Benchmarking various methods of accumulating a set / unique array in ruby
I recently benchmarked a few ways to accumulate a set in ruby. Here are my findings and methodology - apologies for messiness, I'm just sharing what I came up.
This is with ruby 3.1. I also ran under 2.7, I believe the set case was actually faster, but I may be misremembering.
Results
Time
user system total real
set 0.095938 0.000404 0.096342 ( 0.096341)
array after 0.063998 0.002452 0.066450 ( 0.066508)
array in place 17.238500 0.939414 18.177914 ( 18.188532)
Memory Allocations
set 28.848k memsize ( 0.000 retained)
3.000 objects ( 0.000 retained)
0.000 strings ( 0.000 retained)
array after 8.040k memsize ( 0.000 retained)
1.000 objects ( 0.000 retained)
0.000 strings ( 0.000 retained)
array in place 8.072B memsize ( 0.000 retained)
2.000M objects ( 0.000 retained)
0.000 strings ( 0.000 retained)
Comparison:
array after: 8040 allocated
set: 28848 allocated - 3.59x more
array in place: 8071798800 allocated - 1003955.07x more
Process Memory
array_after
before (base): 42.95
memory above base:
largest during iteration: 869.63
average during iteration: 433.52
after final array is produced: 877.47
set
before (base): 43.41
memory above base:
largest during iteration: 865.65
average during iteration: 432.5
after final array is produced: 865.65
array_in_place
before (base): 42.98
memory above base:
largest during iteration: 3312.82
average during iteration: 1546.41
after final array is produced: 593.1
Discussion
Time
Array in place is very very slow, the others are very fast and in practice probably identical for most workloads, with array unique being the fastest, perhaps because it does less redundant work, at the expense of memory usage.
Memory Allocations
Array in place allocates 1 million times more objects than set because it needs to create the wrapper" array for each element. In practice the total impact on process memory would not be this much because GC would frequently run (which adds cost and is an additional reason this is a bad solution).
Set uses 3.6x more allocations than array after, I don't have a theory why, didn't look at the code.
Process Memory
I tried a variety of things but wasn't able to get consistent or sensible results out of this. Lack of control of the ruby memory allocator made it difficult. Hopefully allocations measurement above is sufficient to compare memory use.
Conclusions
array_after is the most common approach and is also the fastest and is probably Fine for most applications.
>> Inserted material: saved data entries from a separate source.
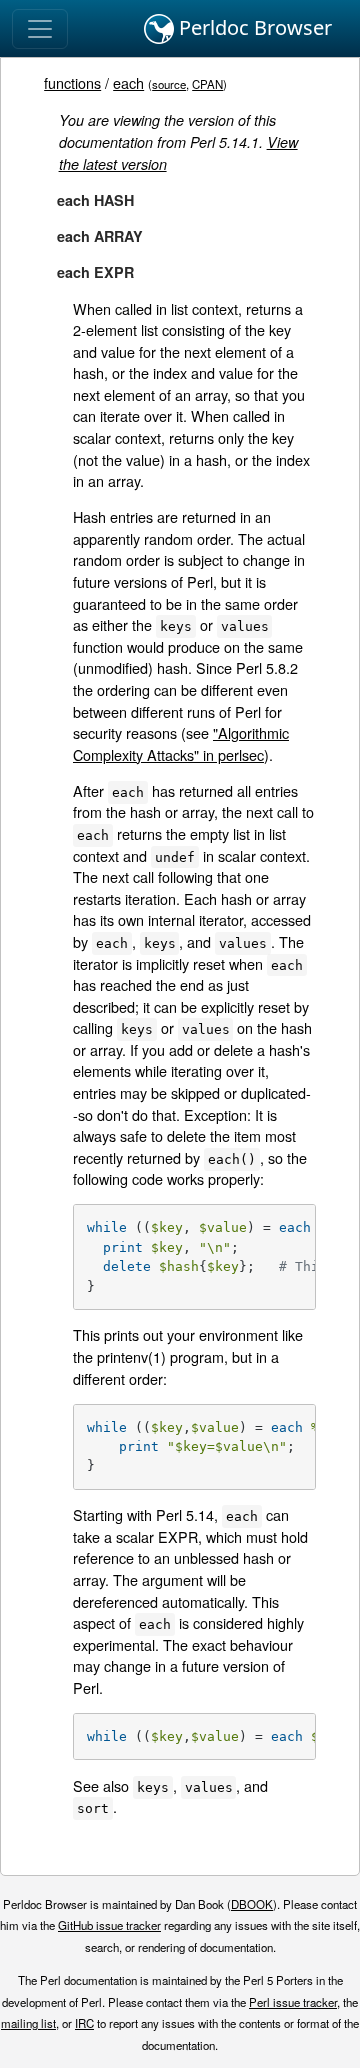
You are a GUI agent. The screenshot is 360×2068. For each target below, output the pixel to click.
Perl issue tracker (293, 2002)
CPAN (207, 84)
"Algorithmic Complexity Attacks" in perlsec (181, 743)
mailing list (28, 2023)
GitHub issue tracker (109, 1925)
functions (72, 82)
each (128, 82)
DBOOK (252, 1904)
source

Set uses more total memory AND is slower than array_after. This does not make sense to me, I would have expected memory to be lower. Maybe benchmark-memory doesn't actually provide peak memory?
array_in_place uses the most memory and is also the slowest.
Of course array_after might use much much more memory than array_in_place depending on the data / application. (if building up a 100megabyte array and then after uniq!
it's only 0.1 megabyte, then it's using much more memory in the loop than it ultimately needs).
Code
require 'set'
# so we can control when GC happens, which I believe is:
# - valuable for the time measurements being more consistent, and realistic for a post-warmup app
# - irrelevant for the allocations measurements
# - chaotic for the process memory measurements
GC.disable
@data = []
1_000_000.times{ @data << rand(1..1_000) }
# Things we are not able to measure
# - average and max memory or allocation usage while uniq! is running
# - average and max memory or allocation usage while |= [d] or << d are happening (hopefully woudn't change conclusions... but maybe!?)
# - while @s.to_a is happening
############################
# The Three Implementations
#
# each ends with nil because without that, benchmark showed slight variations
# in certain scenarios when not expected (such as whether or not doing to_a at end of set)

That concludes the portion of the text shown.